There are healthy signs of higher than usual valuations — such as the recent sale of BNPL player Afterpay for $39b — which has shone a spotlight on Australia’s ability to create great global businesses, which is encouraging capital injections throughout the sector. Investment in climate tech is going through the roof, says EnergyLab’s Grove. “There’s more money for investment in this sector than the market can actually deploy at the moment. The time is now. The market is fed up with traditional energy technologies and investors are jumping in the water.”
Kerbert agrees. “There’s been more money flowing into the early-stage tech and startup ecosystem, with low interest rates forcing people to see return in new places.”
Time for reflection
What will become of the physical spaces where ideas collide is anyone’s guess. If foot traffic returns to CBDs, these hubs could be forced to expand their parameters in a bid to attract fresh blood. Byron Bay entrepreneur Mike Smith lodged an application to join two accelerator programs in early 2019 — both were knocked back. “It was a shock. The accelerators all seemed to be looking for pure tech plays.”
Smith had previous built Cake Wines into a $5m business, which he has since sold. “It was a kick in the guts because I had proven I could build a business. But it made me more determined.”
Smith launched a Kickstarter campaign in the hopes of raising $250,000 in pre-sales. He managed to raise $743,000 to build eco-friendly startup Zero Co into a company now making $1m a month in sales. He admits there have been limitations.

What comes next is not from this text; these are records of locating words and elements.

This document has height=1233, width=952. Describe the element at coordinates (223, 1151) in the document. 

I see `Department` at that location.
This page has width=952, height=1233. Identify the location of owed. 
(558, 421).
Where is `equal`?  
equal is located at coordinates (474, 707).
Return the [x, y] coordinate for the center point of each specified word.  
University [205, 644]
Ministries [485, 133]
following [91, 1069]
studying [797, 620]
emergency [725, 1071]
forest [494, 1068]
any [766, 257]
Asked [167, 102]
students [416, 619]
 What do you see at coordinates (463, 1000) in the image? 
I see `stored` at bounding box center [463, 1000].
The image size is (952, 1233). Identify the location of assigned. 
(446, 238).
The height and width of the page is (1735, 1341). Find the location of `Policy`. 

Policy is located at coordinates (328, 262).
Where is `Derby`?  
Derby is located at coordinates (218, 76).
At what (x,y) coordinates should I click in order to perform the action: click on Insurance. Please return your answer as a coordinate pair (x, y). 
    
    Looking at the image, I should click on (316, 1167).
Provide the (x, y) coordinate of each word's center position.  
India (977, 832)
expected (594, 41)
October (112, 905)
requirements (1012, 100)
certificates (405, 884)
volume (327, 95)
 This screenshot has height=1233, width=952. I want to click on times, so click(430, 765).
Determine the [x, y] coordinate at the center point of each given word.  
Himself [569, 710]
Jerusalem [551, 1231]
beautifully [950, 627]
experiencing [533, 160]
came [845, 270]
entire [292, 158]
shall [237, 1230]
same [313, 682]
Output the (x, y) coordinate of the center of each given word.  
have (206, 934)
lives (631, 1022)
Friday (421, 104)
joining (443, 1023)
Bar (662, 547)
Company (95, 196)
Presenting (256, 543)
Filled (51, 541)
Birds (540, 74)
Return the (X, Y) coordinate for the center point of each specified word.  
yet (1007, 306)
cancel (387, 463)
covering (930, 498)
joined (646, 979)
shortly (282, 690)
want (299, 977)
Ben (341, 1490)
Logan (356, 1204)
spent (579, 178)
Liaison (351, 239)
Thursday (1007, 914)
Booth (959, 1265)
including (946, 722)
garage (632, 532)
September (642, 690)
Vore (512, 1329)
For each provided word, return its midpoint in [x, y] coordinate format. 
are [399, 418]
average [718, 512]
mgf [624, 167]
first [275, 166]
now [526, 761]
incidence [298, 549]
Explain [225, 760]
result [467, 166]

“It’s really hard to grow a company remotely without the assistance of an accelerator program, without that human connection,” says Smith.
Professor Sahajwalla says the pandemic has given the sector a chance to reflect on whether it should be a case of business as usual post-pandemic, or whether a new norm should be redefined. “The latter is actually far more important and exciting,” she says. “Rather than think in economies of scale, startups should instead think about economies of purpose, and how adaptive and agile you can be in designing solutions that are fit for purpose. To build resilience, you actually need to stop and ask these questions. We should really be taking this point in time in history to learn from the pandemic.”
“It will be interesting to see what the impact will be, because without a doubt, the level of activity has stagnated,” says O’Brien. “This period has certainly stymied innovation. You’re just not getting that opportunity for people to collaborate and connect — and you need to do that face-to-face. There’s only so much you can do online.”
In the meantime, Gustowski and his colleagues have spent lockdowns raising investment and growing Mandalay Venture Partners — a venture- building firm focused on the agrifood space, which he describes as “farm to fork”. Gustowski aims to deploy capital in time for Christmas. If that’s not enough, he’s also built Innovation Architects, an innovation advisory supporting startups, scale-ups and corporates.
However, the closure of Creative Enterprise Australia still rankles. “It really wasn’t necessary because the university’s losses weren’t quite as bad as they predicted,” says Gustowski. “We were very much in revenue and it is very disappointing. It severely affected me and my team.”